→ Work task 1:
Answer these questions from the text on angel networks:
(a) In what year did Linus Wahome begin working on ManPro?
(b) Who is the VBAN Manager quoted in the text?
(c) In what month and year did CASE release its guide and case studies?
→ Work task 2:
In the text on angel networks, transcribe the stretch from "Kenyan entrepreneur Linus" through "an accelerator event." word for word.

Start of Supplied text

Kenyan entrepreneur Linus Wahome began working on ManPro, a digital construction management platform, in 2018. He bootstrapped the company for a year and successfully built a product, but still needed to address gaps in the product-market fit. He was almost out of resources to continue development when he met ViKtoria Business Angel Network (VBAN) investors at an accelerator event.
“ManPro would have definitely gone under by now if we did not have the financial and strategic support from VBAN,” said Wahome. “It is their investment plus that of the co-investors that enabled us to weather this COVID storm with still a bit of runway remaining. And the strategic input on product development was invaluable – with that experienced help, we were confident that we were building the right technology the right way.”
VBAN is just one example of the many emerging angel networks that are providing opportunities for angel investors – individual investors who make relatively small investments to support enterprises through their more high-risk early stages – to collaborate with each other and invest in enterprises like ManPro. The presence of an angel network in a region is beneficial to both investors and entrepreneurs – angel investor members benefit from more connections to promising new enterprises and valuable networking with other investors, while entrepreneurs benefit from a structured way to interface with potential investors. Angel networks also cultivate and activate new angel investors, increasing the pool of private early-stage capital in a region.
“Angel capital is adequately suited to offer the initial support structure that’s requisite to most nascent businesses. The world over, this has been the script that has led to a thriving entrepreneurial economy,” said Jason Musyoka, VBAN Manager.
Having an understanding that entrepreneurship is a key driver of economic development in a region, but that access to sufficient early-stage financial capital remains a challenge for entrepreneurs, the United States Agency for International Development’s (USAID) Partnering to Accelerate Entrepreneurship (PACE) Initiative funded the Center for the Advancement of Social Entrepreneurship (CASE) at Duke University’s Fuqua School of Business in 2018 to research opportunities for development institutions to support angel networks to drive private sector investment in entrepreneurship in Latin America, Middle East/North Africa, and Sub-Saharan Africa. CASE was happy to partner with Millbrook Impact and the Bertha Centre for Social Innovation and Entrepreneurship at the University of Cape Town Graduate School of Business on this initiative.
After over two years of research and interviews, CASE released Angel Networks in Emerging Markets: A Guide for Development Institutions and five accompanying case studies that profile different angel networks in November 2020. The guide provides recommendations and tools for USAID, development institutions, bilateral and multilateral donors, and other investors to engage with and support angel networks in emerging markets in order to leverage local, private capital to fuel early-stage enterprises.
Below, we outline five recommendations for development institutions that are looking to engage with angel networks. Please read the full report to learn more about the strategies that angel networks are using to overcome challenges specific to their economies and for best practices evidenced across the most promising networks, as well as tools to help facilitate engagement.

End of Supplied text
Start of Extracted data

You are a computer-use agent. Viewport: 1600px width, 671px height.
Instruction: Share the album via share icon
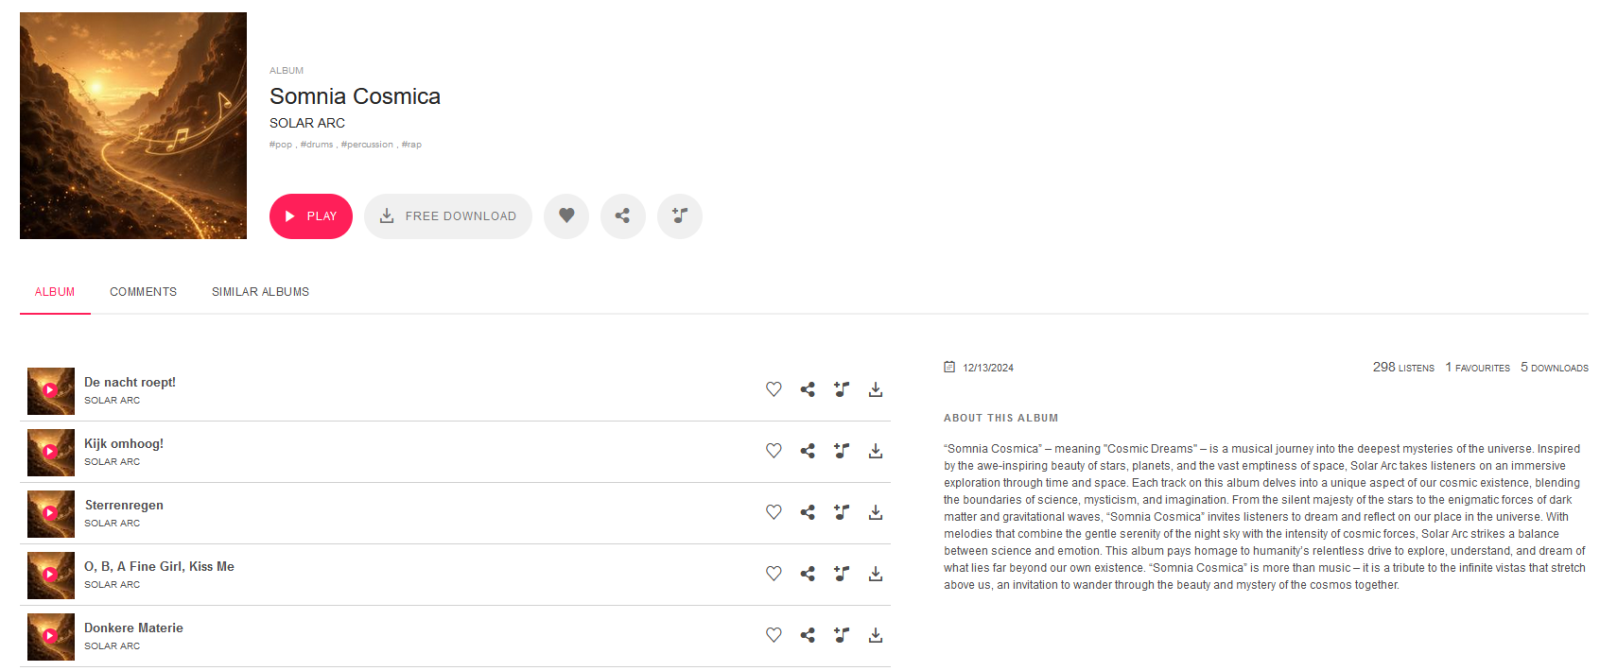622,216
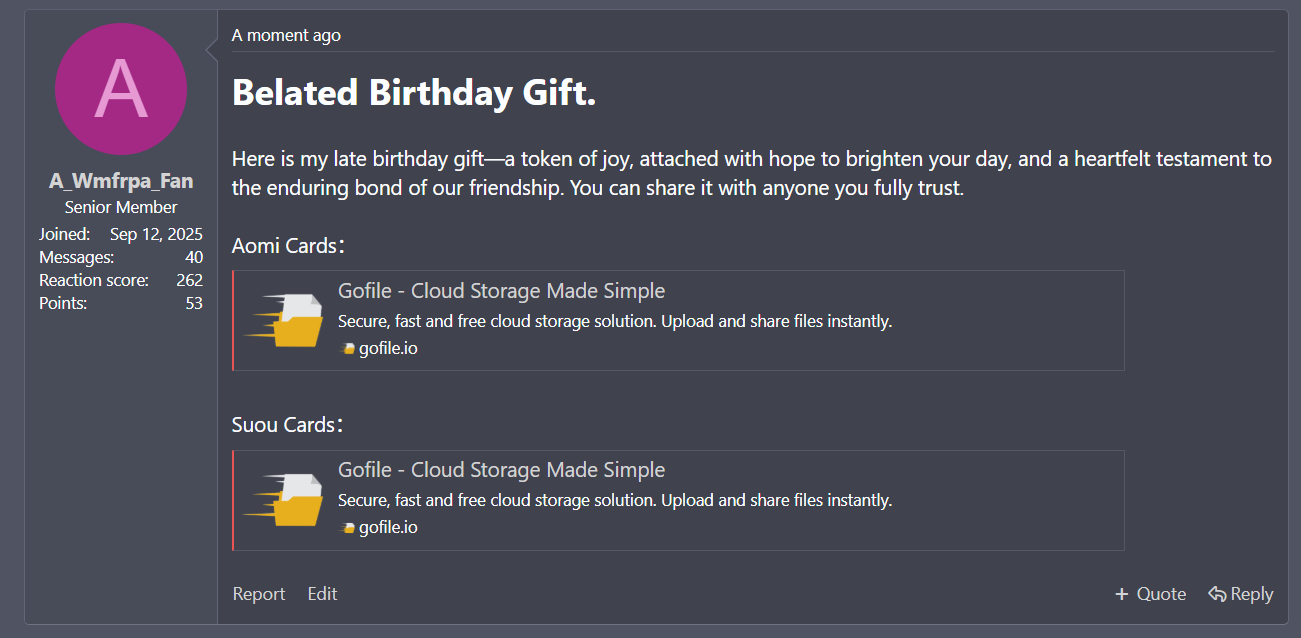Open the Gofile title link under Suou Cards
Viewport: 1301px width, 638px height.
(x=501, y=470)
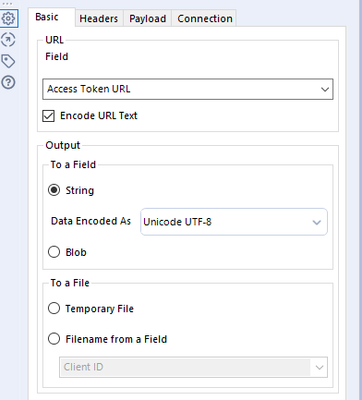Image resolution: width=362 pixels, height=400 pixels.
Task: Click the Data Encoded As label
Action: click(91, 221)
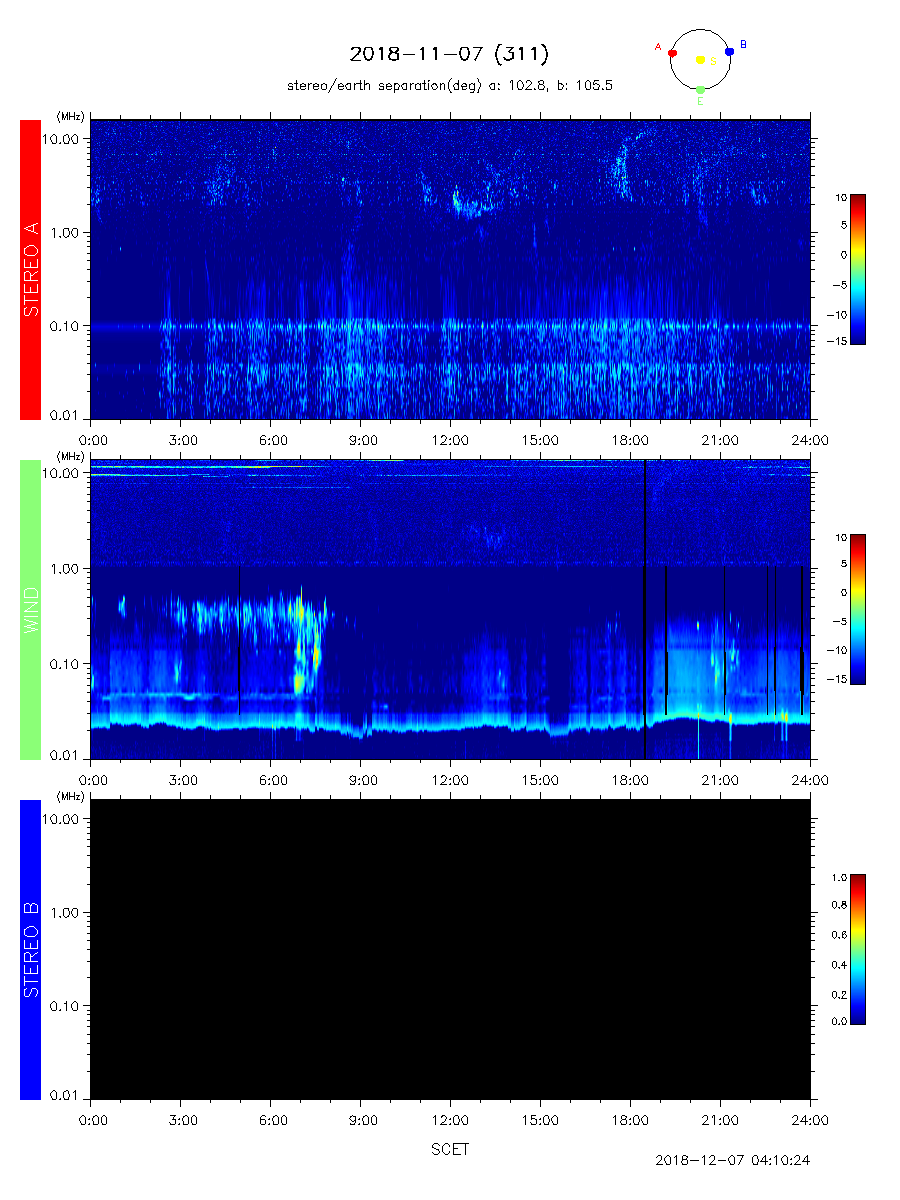The height and width of the screenshot is (1200, 900).
Task: Click the plot title date 2018-11-07 (311)
Action: 449,54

End of Extracted data

→ Exercise output 1:
(a) 2018
(b) Jason Musyoka
(c) November 2020

→ Exercise output 2:
Kenyan entrepreneur Linus Wahome began working on ManPro, a digital construction management platform, in 2018. He bootstrapped the company for a year and successfully built a product, but still needed to address gaps in the product-market fit. He was almost out of resources to continue development when he met ViKtoria Business Angel Network (VBAN) investors at an accelerator event.